■ PROBLEM DETAILS:
Copy the data below from the line containing "Open assignment Information from ribbon" through the end, swapping "ribbon" for "toolbar" and keeping everything else the same. Leave the pictures out.

■ DATA LISTING:
>> Start
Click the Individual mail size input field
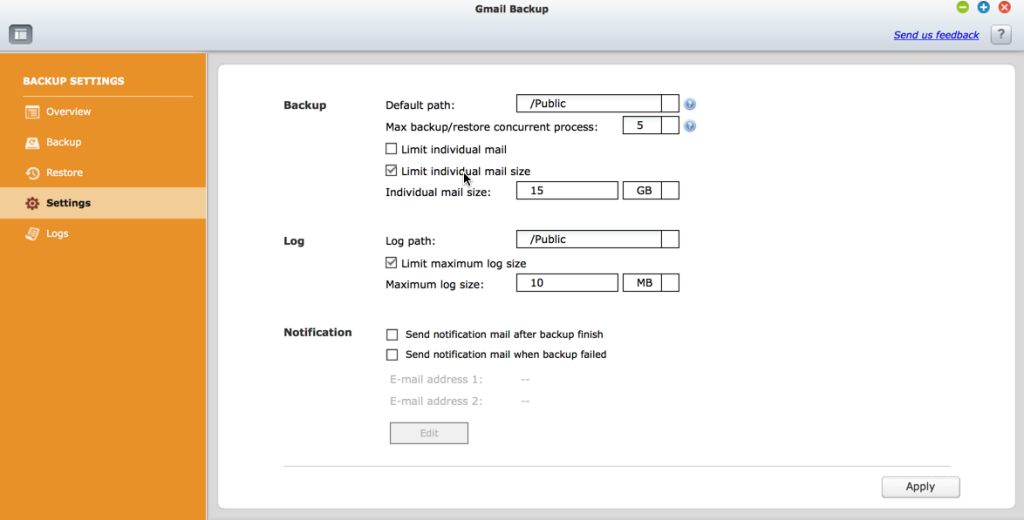 click(x=566, y=190)
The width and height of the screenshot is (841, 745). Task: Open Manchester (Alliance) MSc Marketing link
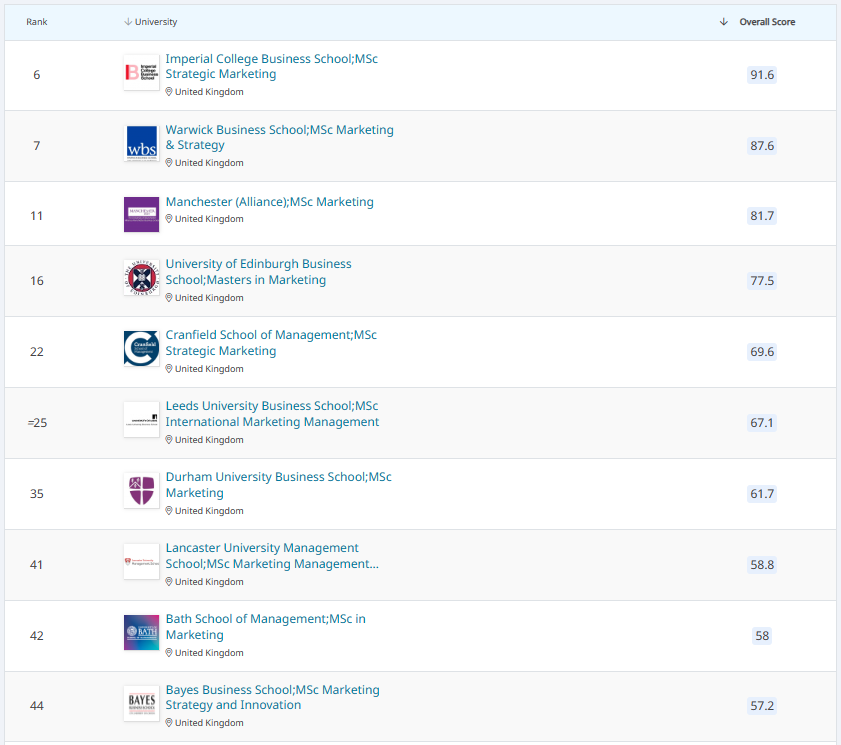click(x=270, y=202)
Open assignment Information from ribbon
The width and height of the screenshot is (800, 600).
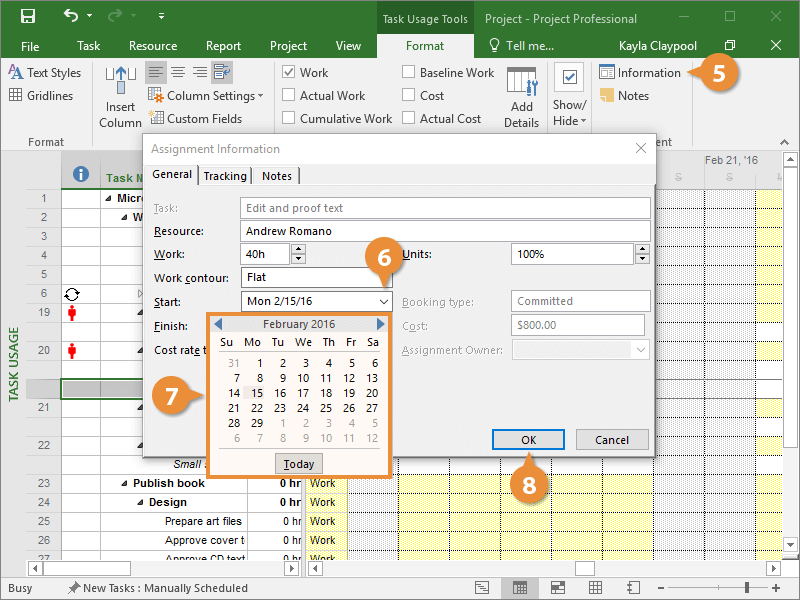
>> End
■ WRITTEN REPLY:
Open assignment Information from toolbar
The width and height of the screenshot is (800, 600).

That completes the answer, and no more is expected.